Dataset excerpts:
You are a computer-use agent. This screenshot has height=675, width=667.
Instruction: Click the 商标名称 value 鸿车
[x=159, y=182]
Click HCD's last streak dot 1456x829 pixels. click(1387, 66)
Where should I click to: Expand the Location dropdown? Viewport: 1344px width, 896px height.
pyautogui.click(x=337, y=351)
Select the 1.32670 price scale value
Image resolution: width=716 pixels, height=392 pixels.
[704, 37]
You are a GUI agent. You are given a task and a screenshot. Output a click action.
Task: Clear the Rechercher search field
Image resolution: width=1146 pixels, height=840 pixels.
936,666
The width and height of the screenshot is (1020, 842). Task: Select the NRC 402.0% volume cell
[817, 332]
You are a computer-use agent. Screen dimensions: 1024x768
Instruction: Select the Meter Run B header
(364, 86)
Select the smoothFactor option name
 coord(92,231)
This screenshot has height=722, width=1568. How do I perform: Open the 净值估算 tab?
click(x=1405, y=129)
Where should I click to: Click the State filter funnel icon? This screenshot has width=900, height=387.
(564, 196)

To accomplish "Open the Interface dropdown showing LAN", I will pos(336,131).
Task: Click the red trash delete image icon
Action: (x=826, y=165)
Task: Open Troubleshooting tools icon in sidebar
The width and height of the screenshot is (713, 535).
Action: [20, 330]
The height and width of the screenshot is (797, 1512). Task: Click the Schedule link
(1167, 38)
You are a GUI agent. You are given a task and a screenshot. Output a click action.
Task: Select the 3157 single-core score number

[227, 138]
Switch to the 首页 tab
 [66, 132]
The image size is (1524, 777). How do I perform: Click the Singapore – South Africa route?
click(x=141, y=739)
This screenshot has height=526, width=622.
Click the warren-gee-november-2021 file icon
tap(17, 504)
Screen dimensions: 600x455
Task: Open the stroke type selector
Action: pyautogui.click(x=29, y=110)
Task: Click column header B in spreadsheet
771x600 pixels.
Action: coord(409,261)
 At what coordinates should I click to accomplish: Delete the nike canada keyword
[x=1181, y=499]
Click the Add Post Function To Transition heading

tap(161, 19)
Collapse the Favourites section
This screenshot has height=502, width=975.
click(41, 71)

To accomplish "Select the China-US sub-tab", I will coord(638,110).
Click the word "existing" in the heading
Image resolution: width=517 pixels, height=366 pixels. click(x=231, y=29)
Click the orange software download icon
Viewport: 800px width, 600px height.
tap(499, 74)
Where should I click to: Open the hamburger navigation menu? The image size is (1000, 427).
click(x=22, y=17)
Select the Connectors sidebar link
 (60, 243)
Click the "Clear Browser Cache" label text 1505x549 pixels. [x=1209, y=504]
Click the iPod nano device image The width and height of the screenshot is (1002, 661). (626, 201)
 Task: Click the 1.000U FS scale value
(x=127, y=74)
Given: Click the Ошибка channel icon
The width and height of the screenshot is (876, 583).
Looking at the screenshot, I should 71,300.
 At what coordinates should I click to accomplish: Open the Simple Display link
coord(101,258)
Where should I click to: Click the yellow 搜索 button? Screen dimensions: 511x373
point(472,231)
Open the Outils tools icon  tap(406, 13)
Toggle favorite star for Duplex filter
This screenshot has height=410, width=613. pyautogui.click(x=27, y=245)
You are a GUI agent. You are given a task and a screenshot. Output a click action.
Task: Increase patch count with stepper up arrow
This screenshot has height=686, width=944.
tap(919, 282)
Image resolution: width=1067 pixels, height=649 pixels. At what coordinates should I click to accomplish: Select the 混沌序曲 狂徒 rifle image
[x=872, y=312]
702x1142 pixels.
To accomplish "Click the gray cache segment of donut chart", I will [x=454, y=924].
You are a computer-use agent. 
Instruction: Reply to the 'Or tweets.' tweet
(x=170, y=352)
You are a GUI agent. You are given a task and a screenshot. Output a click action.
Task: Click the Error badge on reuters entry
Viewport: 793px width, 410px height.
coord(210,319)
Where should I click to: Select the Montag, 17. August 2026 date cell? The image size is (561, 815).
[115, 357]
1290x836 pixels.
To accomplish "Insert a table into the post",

WHAT THIS TASK INVOLVES: Print the lines above from the one with "Instruction: Select the Meter Run B header" through the one with "Given: Click the Ошибка channel icon", both included, exactly as written and nothing more.

RESPONSE AREA:
Instruction: Select the Meter Run B header
(364, 86)
Select the smoothFactor option name
 coord(92,231)
This screenshot has height=722, width=1568. How do I perform: Open the 净值估算 tab?
click(x=1405, y=129)
Where should I click to: Click the State filter funnel icon? This screenshot has width=900, height=387.
(564, 196)

To accomplish "Open the Interface dropdown showing LAN", I will pos(336,131).
Task: Click the red trash delete image icon
Action: (x=826, y=165)
Task: Open Troubleshooting tools icon in sidebar
The width and height of the screenshot is (713, 535).
Action: [20, 330]
The height and width of the screenshot is (797, 1512). Task: Click the Schedule link
(1167, 38)
You are a GUI agent. You are given a task and a screenshot. Output a click action.
Task: Select the 3157 single-core score number

[227, 138]
Switch to the 首页 tab
 [66, 132]
The image size is (1524, 777). How do I perform: Click the Singapore – South Africa route?
click(x=141, y=739)
This screenshot has height=526, width=622.
Click the warren-gee-november-2021 file icon
tap(17, 504)
Screen dimensions: 600x455
Task: Open the stroke type selector
Action: pyautogui.click(x=29, y=110)
Task: Click column header B in spreadsheet
771x600 pixels.
Action: coord(409,261)
 At what coordinates should I click to accomplish: Delete the nike canada keyword
[x=1181, y=499]
Click the Add Post Function To Transition heading

tap(161, 19)
Collapse the Favourites section
This screenshot has height=502, width=975.
click(41, 71)

To accomplish "Select the China-US sub-tab", I will coord(638,110).
Click the word "existing" in the heading
Image resolution: width=517 pixels, height=366 pixels. click(x=231, y=29)
Click the orange software download icon
Viewport: 800px width, 600px height.
tap(499, 74)
Where should I click to: Open the hamburger navigation menu? The image size is (1000, 427).
click(x=22, y=17)
Select the Connectors sidebar link
 (60, 243)
Click the "Clear Browser Cache" label text 1505x549 pixels. [x=1209, y=504]
Click the iPod nano device image The width and height of the screenshot is (1002, 661). (626, 201)
 Task: Click the 1.000U FS scale value
(x=127, y=74)
Given: Click the Ошибка channel icon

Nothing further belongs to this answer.